Friedman's stories often involve role reversals - a psychiatrist and his patient gradually switch roles - and the characters are frequently people who are indecisive and unsure of themselves to the point that they - maddeningly - think rather than act.
But for me the treat in reading Friedman is his use of language. Friedman's humor is based in absurdity, incongruity, and inappropriateness. Some examples:
From the story "Fit as a Fiddle" - "Dugan took a seat in the (hospital) waiting room and was alone, except for a bartender who had suffered a clamming injury on his day off." The bartender has nothing to do with the story and a writer playing it straight might have written "a man who had been slightly injured in a car crash." But not Friedman. His man is not only a bartender when it matters not at all to the story, but he has suffered an apropos-of-nothing and mildly absurd injury. Friedman entertaining with language.

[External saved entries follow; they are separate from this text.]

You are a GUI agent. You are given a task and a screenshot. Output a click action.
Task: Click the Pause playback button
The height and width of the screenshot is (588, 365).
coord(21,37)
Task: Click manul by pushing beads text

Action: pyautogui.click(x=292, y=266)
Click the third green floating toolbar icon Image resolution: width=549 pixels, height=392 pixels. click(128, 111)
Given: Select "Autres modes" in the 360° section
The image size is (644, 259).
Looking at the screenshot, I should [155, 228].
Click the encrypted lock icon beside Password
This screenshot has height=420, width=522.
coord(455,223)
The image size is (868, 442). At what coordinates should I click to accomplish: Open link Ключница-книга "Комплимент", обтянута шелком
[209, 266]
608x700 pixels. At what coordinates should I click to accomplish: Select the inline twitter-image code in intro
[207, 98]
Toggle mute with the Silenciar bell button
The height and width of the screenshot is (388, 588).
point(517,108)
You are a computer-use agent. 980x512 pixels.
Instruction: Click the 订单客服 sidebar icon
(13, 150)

From the same story, Dugan's old friends have begun to die off and Dugan, though 'fit as a fiddle' is becoming nervous about death and illness - his and others'. "At the fish store, the following morning, a woman he barely knew gave him an update on her husband's condition in a nursing home. 'Mel's incontinent,' she shouted across the shellfish counter." I find the thought of someone yelling this in a grocery store very funny, and the shellfish counter - like the bartender with the clamming accident - is a wholly Friedmanesque exercise in off center detail. Or, as Friedman would call it, a tidbit.
For another example of Friedman's unique linguistic style, from "Three Balconies": "Obviously he did not do well on balconies. So why sit out on them and try to become brilliant at it?" Not "and eventually overcome his fear", but "become brilliant at" sitting on balconies. Pure Friedman.

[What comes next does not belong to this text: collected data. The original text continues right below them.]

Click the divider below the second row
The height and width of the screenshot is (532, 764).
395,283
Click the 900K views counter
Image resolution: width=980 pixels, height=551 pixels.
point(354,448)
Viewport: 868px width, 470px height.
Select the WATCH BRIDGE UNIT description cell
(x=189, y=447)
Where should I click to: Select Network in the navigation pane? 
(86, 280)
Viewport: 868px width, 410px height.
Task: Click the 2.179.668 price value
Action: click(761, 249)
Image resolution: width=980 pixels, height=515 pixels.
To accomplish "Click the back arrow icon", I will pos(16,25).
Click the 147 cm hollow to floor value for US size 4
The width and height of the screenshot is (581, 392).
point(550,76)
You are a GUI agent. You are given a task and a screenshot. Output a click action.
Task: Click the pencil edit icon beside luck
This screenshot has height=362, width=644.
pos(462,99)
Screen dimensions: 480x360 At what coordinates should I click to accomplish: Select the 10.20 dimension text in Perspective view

And finally, to demonstrate Friedman's use of absurdity and incongruity - with a little of the language thrown in - from "The Great Beau LeVyne": Cliff Adams, the first person narrator, is at a sophisticated party at a luxurious Manhattan apartment and gets into an argument with the host, Sergei Volkov. "When I took offense, a cry went up from his stunning wife who produced a pair Tsarist sabers, handing one to each of us and encouraging us to use them. When a circle of guests formed around us, the host and I began to lunge at one another with the priceless weapons." But as is also common to Friedman, the duel ends indecisively, no one is hurt, and nothing is resolved. Later at home that evening Cliff notices "a perfect ring of bite marks on my shoulders. Thinking back, I recalled that Volkov had sunk his teeth into me at the door in what I thought of at the time as a show of Slavic camaraderie."
Friedman has mellowed somewhat since his first novel, Stern, was published in 1962, but his absurdity, incongruity, linguistic tidbits have remained constant. I'm not quite as enthusiastic about his non-fiction, but I would recommend Friedman's fiction to any and everyone.